Element lookup lines:

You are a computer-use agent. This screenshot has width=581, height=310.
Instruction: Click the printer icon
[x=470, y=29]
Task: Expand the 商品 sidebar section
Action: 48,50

Goal:
Extract all of the lines above and reproduce each one word for word.

Exercise solution:
You are a computer-use agent. This screenshot has width=581, height=310.
Instruction: Click the printer icon
[x=470, y=29]
Task: Expand the 商品 sidebar section
Action: 48,50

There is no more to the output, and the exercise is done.